Did I hear you ask 'what's for Sunday lunch?' Well how about this recipe! It really is a family crowd pleaser. Tender pork loin, pot-roasted with crispy pancetta and earthy root veg, and finished off with the kind of crackling that folks love, well they do in our family!

Ingredients:
Serves Four
1 tbsp. olive oil
800g (1lb 10oz) pork loin, skin on
1 onion, sliced
10 rashers pancetta
10 sage leaves
400ml (14fl oz.) dry white wine
500ml (17fl oz.) chicken stock
1 small swede, peeled and roughly chopped
1 celeriac, peeled and sliced into large pieces
1 tsp cornflour
1 tsp water


Method:
1. Preheat the oven to gas 2, 150°C, fan 130°C. In a large ovenproof dish, heat the olive oil. Season the pork loin all over with salt and pepper and fry on high for 5 minutes or until golden all over.
2. Remove the pork and add in the onion, pancetta and sage. Fry and stir quickly to stop it from burning in the hot pan. Add in the white wine and bubble until half reduced. Add in the chicken stock, swede and celeriac and place the pork on top, making sure to nestle it among the vegetables and in the liquid.
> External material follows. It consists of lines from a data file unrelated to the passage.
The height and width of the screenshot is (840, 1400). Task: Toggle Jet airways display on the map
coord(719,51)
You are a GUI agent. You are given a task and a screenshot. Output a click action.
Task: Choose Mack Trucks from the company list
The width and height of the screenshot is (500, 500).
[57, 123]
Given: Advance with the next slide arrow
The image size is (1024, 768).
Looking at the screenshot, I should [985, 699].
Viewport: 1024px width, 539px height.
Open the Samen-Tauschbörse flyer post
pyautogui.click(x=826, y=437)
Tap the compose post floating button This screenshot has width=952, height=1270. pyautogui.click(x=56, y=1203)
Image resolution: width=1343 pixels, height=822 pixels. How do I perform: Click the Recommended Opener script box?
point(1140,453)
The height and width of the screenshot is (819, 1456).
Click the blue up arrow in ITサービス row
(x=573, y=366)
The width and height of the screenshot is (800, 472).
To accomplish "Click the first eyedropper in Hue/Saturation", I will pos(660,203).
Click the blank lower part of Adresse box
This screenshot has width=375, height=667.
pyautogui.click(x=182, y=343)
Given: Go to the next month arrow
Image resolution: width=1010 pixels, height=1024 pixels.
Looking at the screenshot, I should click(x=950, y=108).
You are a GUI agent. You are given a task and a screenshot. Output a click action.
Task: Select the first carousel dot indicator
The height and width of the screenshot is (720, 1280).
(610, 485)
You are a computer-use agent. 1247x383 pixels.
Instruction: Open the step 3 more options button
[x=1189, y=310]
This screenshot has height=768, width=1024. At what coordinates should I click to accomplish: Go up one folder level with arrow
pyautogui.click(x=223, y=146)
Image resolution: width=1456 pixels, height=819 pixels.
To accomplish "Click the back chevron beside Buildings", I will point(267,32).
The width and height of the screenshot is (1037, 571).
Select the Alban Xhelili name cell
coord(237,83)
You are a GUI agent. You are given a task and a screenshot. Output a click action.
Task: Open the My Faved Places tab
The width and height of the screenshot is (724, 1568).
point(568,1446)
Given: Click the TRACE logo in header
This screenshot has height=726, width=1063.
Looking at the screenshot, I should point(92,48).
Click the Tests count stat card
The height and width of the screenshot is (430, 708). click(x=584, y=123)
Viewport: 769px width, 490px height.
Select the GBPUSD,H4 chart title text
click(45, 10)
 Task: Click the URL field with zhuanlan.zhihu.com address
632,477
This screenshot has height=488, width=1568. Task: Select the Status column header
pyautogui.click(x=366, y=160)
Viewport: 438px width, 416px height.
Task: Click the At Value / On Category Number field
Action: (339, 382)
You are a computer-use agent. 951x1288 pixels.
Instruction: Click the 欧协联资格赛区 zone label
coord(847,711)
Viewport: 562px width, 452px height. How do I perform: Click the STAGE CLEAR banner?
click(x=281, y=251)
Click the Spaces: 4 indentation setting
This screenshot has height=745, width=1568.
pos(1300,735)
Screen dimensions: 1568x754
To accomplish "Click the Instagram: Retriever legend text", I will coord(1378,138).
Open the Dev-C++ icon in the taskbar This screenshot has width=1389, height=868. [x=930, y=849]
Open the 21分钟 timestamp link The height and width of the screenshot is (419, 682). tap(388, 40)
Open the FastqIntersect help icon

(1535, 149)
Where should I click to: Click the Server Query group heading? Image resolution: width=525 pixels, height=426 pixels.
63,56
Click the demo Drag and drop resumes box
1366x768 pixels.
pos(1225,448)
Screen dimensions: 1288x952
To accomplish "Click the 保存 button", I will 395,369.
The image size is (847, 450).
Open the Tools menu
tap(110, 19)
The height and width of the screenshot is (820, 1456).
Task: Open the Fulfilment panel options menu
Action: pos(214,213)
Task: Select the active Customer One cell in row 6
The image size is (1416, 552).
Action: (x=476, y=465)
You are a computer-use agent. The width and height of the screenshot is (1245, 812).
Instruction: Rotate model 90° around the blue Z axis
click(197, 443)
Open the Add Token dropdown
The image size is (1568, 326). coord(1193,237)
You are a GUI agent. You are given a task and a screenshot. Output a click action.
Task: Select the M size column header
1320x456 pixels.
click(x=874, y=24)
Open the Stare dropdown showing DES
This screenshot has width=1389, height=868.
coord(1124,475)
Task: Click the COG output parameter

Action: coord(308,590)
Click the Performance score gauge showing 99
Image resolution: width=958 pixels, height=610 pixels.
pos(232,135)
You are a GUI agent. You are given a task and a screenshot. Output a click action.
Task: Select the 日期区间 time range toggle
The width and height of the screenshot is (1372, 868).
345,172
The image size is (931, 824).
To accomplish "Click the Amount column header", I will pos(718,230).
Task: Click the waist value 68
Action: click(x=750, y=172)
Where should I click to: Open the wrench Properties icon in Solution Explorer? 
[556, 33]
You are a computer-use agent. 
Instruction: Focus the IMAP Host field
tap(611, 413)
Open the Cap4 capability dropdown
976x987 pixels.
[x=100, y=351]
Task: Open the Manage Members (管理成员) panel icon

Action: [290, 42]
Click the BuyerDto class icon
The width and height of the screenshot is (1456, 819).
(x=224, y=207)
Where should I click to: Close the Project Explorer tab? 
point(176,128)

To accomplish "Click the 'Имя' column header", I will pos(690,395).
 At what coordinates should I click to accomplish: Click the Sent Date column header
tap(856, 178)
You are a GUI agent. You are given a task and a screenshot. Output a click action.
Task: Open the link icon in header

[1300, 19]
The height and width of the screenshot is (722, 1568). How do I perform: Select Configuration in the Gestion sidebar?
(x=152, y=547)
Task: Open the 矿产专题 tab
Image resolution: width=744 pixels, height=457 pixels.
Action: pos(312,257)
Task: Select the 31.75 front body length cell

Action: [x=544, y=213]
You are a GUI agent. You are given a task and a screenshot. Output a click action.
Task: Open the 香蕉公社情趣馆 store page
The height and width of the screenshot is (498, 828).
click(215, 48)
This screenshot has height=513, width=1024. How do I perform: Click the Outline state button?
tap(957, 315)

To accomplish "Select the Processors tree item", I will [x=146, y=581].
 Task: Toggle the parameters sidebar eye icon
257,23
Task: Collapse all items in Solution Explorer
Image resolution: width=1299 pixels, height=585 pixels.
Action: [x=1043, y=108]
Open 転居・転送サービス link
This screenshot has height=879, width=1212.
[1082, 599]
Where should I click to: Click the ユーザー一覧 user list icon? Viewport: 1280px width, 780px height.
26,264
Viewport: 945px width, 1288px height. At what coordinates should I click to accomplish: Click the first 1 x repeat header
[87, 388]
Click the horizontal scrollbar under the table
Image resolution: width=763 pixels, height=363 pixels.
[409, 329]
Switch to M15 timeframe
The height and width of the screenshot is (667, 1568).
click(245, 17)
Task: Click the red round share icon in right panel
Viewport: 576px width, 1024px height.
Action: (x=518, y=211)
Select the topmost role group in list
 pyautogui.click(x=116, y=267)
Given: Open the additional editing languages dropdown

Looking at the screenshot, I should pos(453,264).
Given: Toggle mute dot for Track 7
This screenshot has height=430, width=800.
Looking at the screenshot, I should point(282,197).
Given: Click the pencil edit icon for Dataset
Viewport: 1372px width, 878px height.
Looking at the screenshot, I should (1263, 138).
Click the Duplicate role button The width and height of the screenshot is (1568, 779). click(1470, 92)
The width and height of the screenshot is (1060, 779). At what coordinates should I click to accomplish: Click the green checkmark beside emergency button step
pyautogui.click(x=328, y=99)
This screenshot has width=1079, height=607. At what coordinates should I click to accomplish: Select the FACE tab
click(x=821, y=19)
Bring to the boil. 
3. Crumple up and dampen a large piece of non-stick baking paper. Lay this over the top of the dish and overlap the sides. Put on the lid, place low in the oven and cook for 2 hours. Remove the lid and baking paper and cook for another 30 minutes.
4. Once the pork is cooked, remove it from the dish and bring the liquid and vegetables to the boil to reduce. Mix together the cornflour and water to form a slurry and pour this in. Keep cooking until the sauce thickens to a gravy. Grill the pork on high with a little salt on the skin to make crackling. Serve the pork in thick slices, spooned over with the vegetables, crackling and gravy.

Per Serving:
Carbohydrate 11.7g Protein 45.6g Fibre 0.9g Fat 49.6g
From a recipe idea here

May I pour a glass of white wine for you - or would you prefer something else?